When oil demand cratered earlier this year because of the coronavirus and a flood of cargoes, the U.S. president talked about “oil all over the oceans.” It was a reference to the tens of millions of barrels of unwanted crude that traders were hoarding on ships at profit. Tanker owners including Frontline Ltd. and Euronav NV also reaped windfalls as a frenzy to book the ships on storage charters drove up rates.

Those days are done. The big financial incentive to store, known in trader jargon as contango, has all but vanished. Worse still for tanker owners: it’s disappeared partly because the OPEC+ oil-producer alliance has drastically curtailed the supply of cargoes. In other words, no incentive to store and fewer shipments.

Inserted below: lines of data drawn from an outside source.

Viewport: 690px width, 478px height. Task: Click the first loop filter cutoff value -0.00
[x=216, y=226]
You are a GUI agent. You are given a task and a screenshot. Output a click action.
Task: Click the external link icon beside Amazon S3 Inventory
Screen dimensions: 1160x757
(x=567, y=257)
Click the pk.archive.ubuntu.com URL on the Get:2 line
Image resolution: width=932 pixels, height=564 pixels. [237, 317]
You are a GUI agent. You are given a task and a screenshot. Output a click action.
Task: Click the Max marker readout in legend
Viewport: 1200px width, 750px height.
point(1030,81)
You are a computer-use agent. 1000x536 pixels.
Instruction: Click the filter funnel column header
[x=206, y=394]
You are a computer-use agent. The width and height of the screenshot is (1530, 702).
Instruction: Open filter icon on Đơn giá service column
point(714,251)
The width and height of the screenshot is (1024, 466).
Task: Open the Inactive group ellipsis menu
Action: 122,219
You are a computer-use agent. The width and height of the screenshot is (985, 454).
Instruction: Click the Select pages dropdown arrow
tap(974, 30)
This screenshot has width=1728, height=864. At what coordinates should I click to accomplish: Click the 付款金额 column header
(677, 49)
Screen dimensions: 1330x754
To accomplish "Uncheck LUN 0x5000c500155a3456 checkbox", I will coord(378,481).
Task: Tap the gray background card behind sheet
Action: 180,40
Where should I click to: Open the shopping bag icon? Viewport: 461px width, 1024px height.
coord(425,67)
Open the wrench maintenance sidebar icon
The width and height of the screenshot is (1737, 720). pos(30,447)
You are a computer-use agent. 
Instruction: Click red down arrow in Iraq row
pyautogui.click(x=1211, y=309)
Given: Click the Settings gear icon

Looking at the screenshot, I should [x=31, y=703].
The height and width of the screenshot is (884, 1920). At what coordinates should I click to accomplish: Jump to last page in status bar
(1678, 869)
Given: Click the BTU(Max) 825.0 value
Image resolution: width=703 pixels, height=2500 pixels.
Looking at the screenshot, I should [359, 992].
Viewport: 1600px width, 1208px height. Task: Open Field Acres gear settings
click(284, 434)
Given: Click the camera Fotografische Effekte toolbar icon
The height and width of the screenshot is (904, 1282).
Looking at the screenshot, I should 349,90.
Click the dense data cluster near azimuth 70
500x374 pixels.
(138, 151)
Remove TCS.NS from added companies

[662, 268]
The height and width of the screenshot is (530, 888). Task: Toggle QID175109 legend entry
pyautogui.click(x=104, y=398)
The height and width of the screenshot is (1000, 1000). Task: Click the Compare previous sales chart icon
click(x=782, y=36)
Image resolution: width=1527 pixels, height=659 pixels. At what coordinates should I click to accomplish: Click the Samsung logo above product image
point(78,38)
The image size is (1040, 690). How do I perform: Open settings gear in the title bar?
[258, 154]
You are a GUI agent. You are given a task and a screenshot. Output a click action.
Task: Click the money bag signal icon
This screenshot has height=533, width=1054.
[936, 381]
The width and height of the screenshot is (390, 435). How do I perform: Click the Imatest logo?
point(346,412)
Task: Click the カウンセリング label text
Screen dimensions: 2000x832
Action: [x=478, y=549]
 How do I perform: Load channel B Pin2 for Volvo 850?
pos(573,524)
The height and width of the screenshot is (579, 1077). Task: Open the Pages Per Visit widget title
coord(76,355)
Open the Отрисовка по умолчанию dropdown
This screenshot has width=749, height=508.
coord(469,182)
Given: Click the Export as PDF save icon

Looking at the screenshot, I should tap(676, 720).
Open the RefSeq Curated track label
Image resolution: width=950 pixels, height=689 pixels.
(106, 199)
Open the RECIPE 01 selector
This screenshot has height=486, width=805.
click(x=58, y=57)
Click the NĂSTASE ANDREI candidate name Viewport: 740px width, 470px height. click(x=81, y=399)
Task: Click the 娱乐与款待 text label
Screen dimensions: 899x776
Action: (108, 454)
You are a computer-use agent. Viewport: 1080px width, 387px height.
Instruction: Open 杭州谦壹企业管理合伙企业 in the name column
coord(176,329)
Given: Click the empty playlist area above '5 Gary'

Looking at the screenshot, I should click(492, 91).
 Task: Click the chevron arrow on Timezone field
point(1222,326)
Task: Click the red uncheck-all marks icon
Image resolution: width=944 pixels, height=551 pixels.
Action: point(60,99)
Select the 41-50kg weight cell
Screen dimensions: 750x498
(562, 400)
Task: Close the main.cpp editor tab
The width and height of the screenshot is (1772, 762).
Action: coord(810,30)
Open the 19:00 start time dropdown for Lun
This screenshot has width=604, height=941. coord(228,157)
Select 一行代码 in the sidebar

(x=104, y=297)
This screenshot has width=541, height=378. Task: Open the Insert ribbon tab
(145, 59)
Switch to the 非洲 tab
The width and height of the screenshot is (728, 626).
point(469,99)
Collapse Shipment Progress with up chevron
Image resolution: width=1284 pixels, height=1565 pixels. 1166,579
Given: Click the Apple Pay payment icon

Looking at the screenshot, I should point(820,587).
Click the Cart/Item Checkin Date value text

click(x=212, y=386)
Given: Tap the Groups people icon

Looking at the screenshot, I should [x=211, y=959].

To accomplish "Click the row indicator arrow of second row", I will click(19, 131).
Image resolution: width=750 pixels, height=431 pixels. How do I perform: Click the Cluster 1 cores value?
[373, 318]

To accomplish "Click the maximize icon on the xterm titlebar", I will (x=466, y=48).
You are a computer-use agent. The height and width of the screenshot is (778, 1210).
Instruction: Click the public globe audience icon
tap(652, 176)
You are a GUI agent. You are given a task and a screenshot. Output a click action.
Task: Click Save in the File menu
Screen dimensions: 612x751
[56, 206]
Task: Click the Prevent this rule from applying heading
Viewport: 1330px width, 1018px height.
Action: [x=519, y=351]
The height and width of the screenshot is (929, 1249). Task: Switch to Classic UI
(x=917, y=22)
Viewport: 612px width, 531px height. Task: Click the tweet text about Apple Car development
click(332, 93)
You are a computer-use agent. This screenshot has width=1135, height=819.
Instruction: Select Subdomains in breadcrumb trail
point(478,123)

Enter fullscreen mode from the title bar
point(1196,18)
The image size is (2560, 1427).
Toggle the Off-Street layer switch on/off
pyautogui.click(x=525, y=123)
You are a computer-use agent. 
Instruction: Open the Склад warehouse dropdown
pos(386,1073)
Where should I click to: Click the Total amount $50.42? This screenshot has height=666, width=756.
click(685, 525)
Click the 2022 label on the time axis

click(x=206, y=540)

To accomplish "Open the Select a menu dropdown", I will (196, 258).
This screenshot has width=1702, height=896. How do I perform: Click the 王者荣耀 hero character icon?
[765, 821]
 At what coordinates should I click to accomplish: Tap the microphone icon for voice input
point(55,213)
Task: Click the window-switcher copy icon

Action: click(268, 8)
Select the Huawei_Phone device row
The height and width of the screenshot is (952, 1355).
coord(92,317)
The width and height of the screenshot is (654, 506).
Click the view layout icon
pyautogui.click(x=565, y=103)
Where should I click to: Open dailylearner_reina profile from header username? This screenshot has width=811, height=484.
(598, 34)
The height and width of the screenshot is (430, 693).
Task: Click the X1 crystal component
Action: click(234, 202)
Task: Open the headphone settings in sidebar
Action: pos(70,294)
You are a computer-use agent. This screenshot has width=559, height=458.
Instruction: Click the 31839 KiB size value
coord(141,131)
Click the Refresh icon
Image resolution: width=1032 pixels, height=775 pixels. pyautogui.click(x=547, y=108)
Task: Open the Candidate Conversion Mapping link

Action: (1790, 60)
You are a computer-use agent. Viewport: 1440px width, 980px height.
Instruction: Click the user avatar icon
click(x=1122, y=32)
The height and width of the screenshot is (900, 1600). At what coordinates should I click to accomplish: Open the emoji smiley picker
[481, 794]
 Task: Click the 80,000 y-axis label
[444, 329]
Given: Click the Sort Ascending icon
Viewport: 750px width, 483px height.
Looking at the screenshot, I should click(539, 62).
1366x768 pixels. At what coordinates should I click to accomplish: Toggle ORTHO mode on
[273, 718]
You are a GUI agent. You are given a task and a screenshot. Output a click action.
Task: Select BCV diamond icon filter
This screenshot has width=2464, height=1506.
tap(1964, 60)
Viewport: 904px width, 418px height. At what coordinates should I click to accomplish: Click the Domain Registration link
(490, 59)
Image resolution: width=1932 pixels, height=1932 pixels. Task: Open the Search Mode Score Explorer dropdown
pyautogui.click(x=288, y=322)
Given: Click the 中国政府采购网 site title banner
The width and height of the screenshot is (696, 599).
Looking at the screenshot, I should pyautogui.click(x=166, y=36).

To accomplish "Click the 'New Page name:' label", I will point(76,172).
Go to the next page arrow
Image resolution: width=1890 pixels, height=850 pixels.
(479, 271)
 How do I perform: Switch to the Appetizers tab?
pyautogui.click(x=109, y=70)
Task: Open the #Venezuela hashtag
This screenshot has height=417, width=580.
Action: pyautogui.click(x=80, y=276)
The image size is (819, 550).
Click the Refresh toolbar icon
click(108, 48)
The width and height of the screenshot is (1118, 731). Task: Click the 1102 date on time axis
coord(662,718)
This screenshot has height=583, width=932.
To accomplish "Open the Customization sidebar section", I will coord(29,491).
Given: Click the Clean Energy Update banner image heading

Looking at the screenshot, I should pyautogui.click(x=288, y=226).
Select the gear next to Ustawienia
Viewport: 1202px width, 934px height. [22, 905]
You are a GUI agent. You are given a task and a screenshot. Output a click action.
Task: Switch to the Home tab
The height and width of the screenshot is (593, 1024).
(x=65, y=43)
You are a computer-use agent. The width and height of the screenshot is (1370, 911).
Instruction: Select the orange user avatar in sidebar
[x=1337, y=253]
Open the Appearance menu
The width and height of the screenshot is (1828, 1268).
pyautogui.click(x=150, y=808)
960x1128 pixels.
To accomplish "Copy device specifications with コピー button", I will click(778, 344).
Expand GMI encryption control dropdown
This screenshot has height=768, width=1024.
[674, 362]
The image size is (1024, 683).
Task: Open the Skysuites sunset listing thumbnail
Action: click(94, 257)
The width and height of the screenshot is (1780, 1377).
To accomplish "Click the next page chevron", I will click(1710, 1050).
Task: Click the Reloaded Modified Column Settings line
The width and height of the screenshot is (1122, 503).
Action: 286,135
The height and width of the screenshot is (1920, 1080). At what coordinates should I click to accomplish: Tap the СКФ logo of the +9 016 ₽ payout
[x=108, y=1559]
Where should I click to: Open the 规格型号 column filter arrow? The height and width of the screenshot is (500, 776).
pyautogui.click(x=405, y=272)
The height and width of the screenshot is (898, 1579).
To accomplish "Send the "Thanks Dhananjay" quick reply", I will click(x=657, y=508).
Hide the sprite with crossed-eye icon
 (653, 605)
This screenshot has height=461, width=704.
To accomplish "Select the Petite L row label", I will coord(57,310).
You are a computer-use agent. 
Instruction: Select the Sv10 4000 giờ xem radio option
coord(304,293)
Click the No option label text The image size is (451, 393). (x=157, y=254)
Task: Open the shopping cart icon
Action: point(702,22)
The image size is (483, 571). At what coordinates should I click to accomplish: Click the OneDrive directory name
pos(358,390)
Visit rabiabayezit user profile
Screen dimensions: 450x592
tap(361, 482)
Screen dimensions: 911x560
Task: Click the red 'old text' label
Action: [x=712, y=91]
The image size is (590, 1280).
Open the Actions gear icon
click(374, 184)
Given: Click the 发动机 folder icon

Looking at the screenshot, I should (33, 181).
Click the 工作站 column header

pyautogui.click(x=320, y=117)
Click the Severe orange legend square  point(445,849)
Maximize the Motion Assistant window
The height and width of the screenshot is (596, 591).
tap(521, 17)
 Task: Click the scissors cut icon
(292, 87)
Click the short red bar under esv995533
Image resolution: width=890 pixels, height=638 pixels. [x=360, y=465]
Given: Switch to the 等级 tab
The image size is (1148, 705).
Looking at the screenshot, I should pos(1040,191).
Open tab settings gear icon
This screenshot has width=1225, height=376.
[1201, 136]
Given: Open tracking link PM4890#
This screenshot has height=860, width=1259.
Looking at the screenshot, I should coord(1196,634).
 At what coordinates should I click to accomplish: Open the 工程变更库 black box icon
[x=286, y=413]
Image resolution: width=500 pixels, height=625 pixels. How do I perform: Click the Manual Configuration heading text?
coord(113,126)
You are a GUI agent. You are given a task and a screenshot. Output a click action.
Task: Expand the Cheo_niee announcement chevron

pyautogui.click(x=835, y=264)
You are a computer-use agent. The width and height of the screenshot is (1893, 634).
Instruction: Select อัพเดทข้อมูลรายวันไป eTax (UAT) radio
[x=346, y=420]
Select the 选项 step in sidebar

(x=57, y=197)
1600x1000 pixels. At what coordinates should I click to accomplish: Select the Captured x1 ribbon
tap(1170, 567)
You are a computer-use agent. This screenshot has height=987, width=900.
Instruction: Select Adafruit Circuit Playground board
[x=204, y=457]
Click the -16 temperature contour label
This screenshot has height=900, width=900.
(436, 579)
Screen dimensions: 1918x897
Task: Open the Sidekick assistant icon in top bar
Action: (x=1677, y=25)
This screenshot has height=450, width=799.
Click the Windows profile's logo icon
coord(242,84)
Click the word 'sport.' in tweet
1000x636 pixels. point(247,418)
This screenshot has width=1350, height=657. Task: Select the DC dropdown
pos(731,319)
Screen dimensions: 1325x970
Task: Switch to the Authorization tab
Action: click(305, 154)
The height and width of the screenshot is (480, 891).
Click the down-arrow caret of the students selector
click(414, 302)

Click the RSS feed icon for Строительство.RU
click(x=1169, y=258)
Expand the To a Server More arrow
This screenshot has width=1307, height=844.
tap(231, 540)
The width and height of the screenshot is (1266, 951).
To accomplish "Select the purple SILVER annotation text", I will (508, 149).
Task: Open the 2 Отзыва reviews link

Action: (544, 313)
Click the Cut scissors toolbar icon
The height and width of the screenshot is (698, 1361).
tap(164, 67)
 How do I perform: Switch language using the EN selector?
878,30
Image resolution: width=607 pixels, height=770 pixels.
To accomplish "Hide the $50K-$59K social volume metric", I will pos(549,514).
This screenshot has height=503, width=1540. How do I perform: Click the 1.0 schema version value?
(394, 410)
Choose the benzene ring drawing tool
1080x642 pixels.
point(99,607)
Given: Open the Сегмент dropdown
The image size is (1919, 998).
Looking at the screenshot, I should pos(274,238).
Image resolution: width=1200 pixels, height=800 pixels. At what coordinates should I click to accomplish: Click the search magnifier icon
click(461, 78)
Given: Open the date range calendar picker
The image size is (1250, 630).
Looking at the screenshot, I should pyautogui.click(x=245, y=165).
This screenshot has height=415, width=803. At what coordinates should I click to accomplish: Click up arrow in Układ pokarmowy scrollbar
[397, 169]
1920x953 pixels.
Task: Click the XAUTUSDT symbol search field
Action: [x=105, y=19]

“For now, this play is largely over,” said Richard Matthews, an analyst who monitors the trade at E.A. Gibson Shipbrokers Ltd. “Quite simply the contango is no longer there, so it does not make any economic sense to enter into a new floating storage trade, unless the deal was locked in when the contango was sufficient to cover freight costs.”

Crude oil can effectively be bought and sold months, even years, in the future. When demand crashed in March and April as cities across the world entered lockdowns and halted their transport systems, the most-immediate cargo prices slumped to deep discounts relative to later ones. That is the structure known as contango. If they could store the oil cheaply enough, and sell it later when prices were higher, then traders could make several dollars per barrel of profit.

Policy Shift

For a brief period earlier this year, Saudi Arabia — frustrated by reticence of other countries to cut their output in the face of collapsing demand — responded by pumping as much crude as possible. That meant a huge number of cargoes that had to be transported or stored if they weren’t needed.

That helped lift daily earnings for supertankers above $250,000 a day on the industry’s benchmark Saudi Arabia-to-China trade route — an extraordinarily high level historically for the ships, according to data from the London-based Baltic Exchange.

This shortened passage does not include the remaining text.